# Dokumenttext

Die Bahn gibt (sich) auf

Warum die DB AG zum Psychiater muß


Jan Gympel

1. Okt 2000

Große Aufregung: Die Bahn hat für viel Geld den Berliner Ostbahnhof umbauen lassen, und dabei die Zahl der Schalter so knapp bemessen, daß es wieder lange Warteschlangen und Verdruß gibt. Außerdem die Einrichtung eines Wartesaals „vergessen".

In der Psychologie nennt man so etwas eine Freudsche Fehlleistung. Und mit Psychologie muß man hier kommen. Denn die Bahn gibt nicht nur immer mehr Strecken und, nicht zuletzt auch internationale, Verbindungen auf. Die Bahn scheint sich auch selbst aufgegeben zu haben. Man muß sich das Vorgehen auf dem Leipziger Hauptbahnhof ansehen, das von der Bahn und ihren Partnern selbst zum Vorbild für die Ummodelung ihrer Stationen in ganz Deutschland zu „Einkaufszentren mit Gleisanschluß" (schicker ausgedrückt „Dienstleistungs- und Kommunikationszentrum", als wenn Bahnhöfe dies nicht von Anfang an gewesen wären) deklariert wurde. Einst verschmolzen die grandiose Querbahnsteighalle und die von ihr ausgehenden Perrons zur Raumeinheit; jetzt sind die Längsbahnsteighallen, deren Sanierung bezeichnenderweise viel später beendet wurde als der Umbau des eigentlichen Bahnhofsgebäudes, zu diesem hin weitestgehend mit Schürzen aus spiegelndem Glas abgeschlossen, die Gleise hat man aus der Querbahnsteighalle zurückgezogen. Der Raum, in dem die Züge fahren, ist damit von jener Sphäre getrennt, in der man vor allem „Shoppen" soll. Die Bahn hat sich zurückgezogen und aus der Shoppingwelt, zu der diese Kathedrale der Eisenbahn umgemodelt wurde, selbst ausgesperrt.

# Kurze Übung
Setzen Sie den Text über den Umbau der Bahnhöfe durch die Bahn im Anschluss an seinen letzten Satz fort.

# Datenteil
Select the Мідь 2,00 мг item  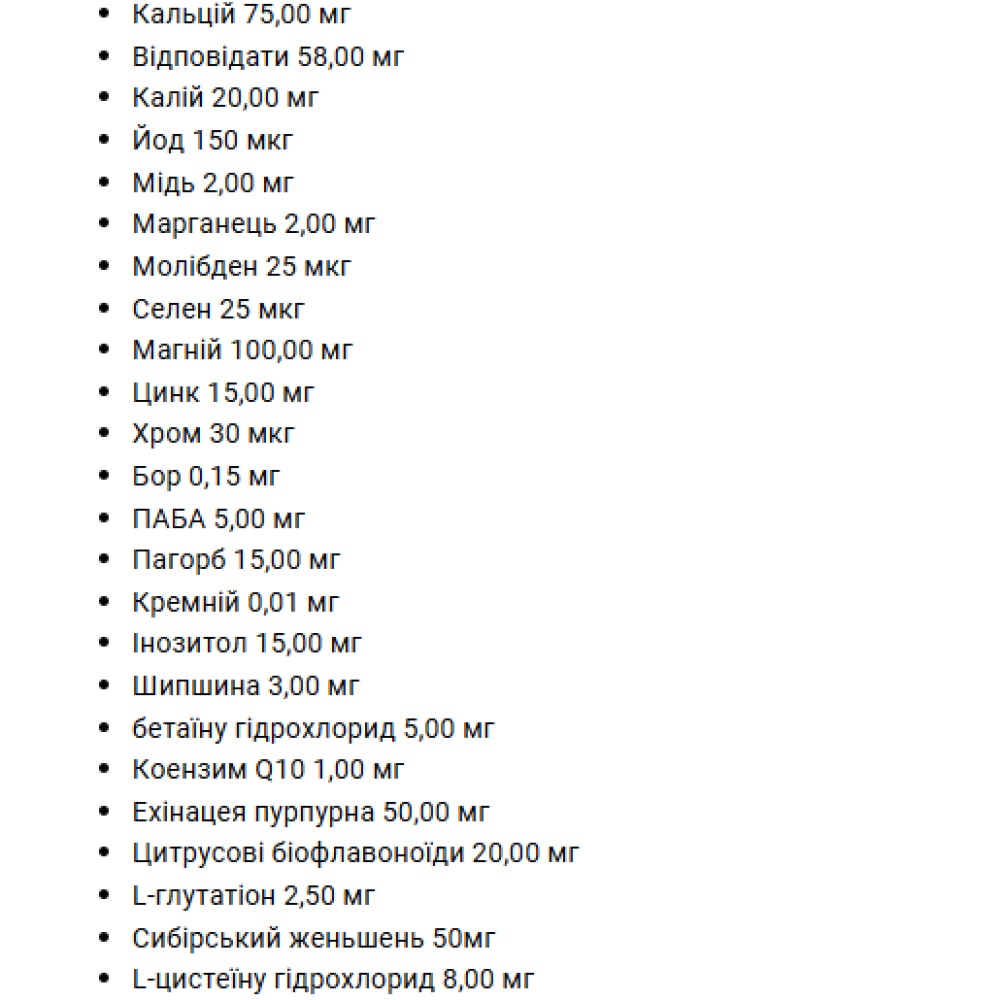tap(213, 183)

---

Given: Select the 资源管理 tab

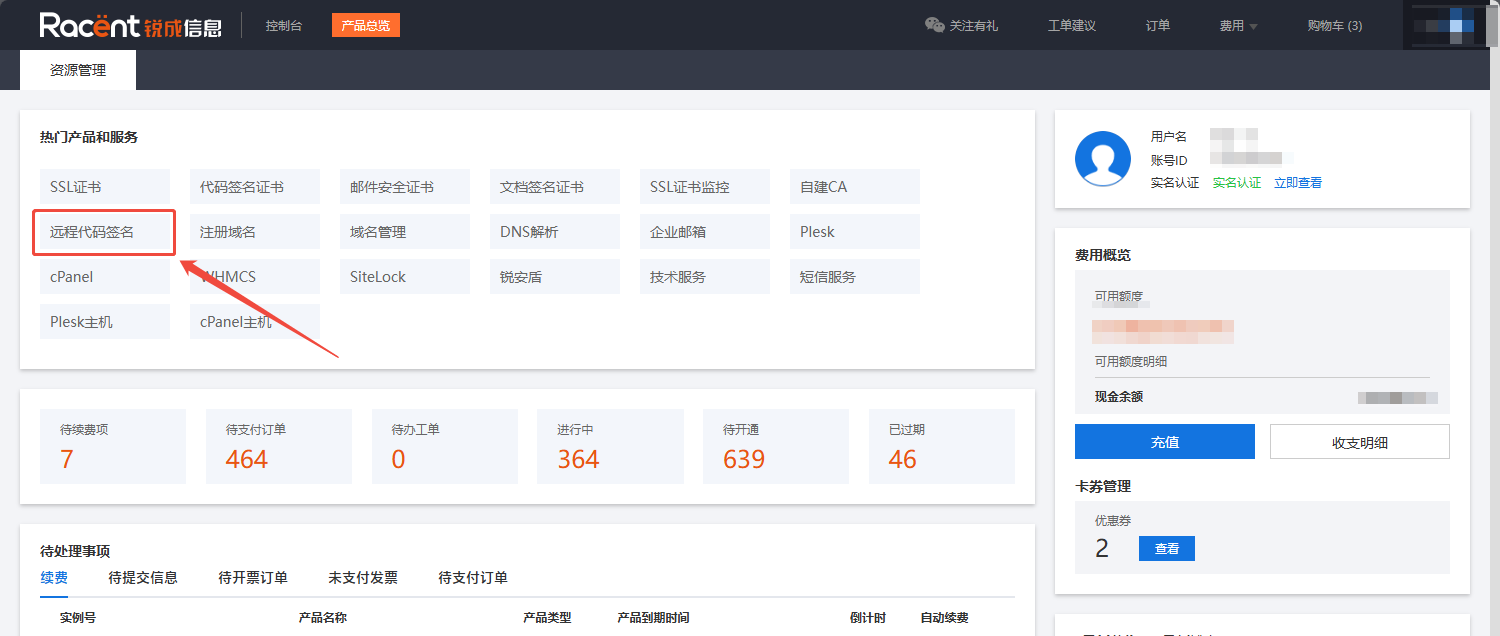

...

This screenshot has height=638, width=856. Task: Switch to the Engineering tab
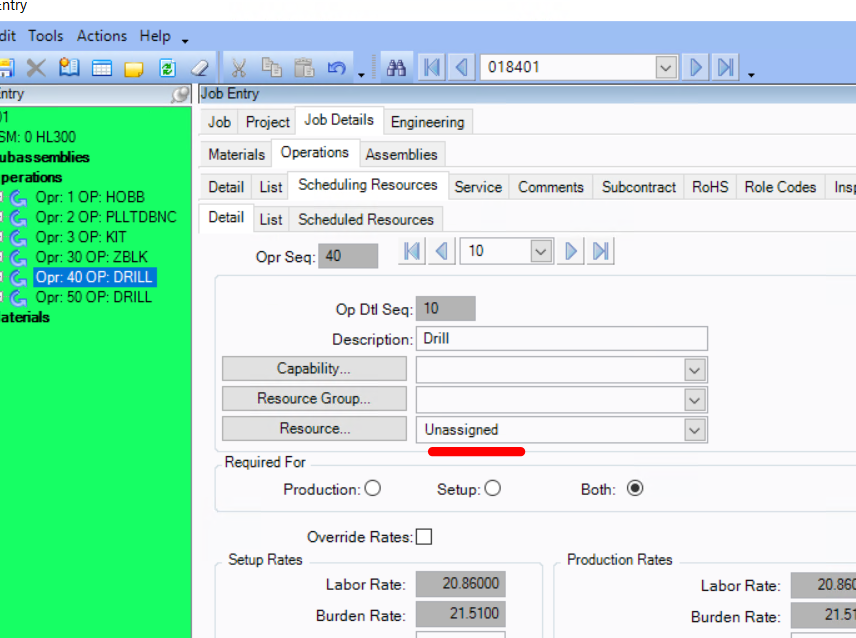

# Lösung zur Übung
Hinter diesem Vorgehen steckt ein grundlegender Wandel der Vorstellungen vom Charakter eines Bahnhofs und von den Funktionen, denen er zu dienen hat: Bis vor wenigen Jahren galt eine Station als ein Ort, an dem Züge verkehren und es nebenher noch einige, diesem Zweck (und das heißt auch: den Reisenden) dienliche Einrichtungen gibt. Heute hingegen scheint es die Bahn als die ihre vornehmste Aufgabe zu betrachten, in den Stationen für genügend Laufkundschaft für die Läden zu sorgen. Das geht so weit, daß vergessen wird, daß in gewissem Maße eine Voraussetzung dafür die Benutzung der Züge ist. Allmählich dämmerte es der Bahn, daß es doch sinnvoll sein könnte, in einem Bahnhof ein paar Fahrkartenschalter, pardon: ein „ReiseCenter" unterzubringen. Und noch immer läßt sich der Ort, an dem man eine Fahrkarte - pardon: ein „Ticket" - erwerben kann, nur mit Mühe finden, derweil man die Schalter ursprünglich neben den Türen der Haupteingänge fand, sie also unübersehbar waren.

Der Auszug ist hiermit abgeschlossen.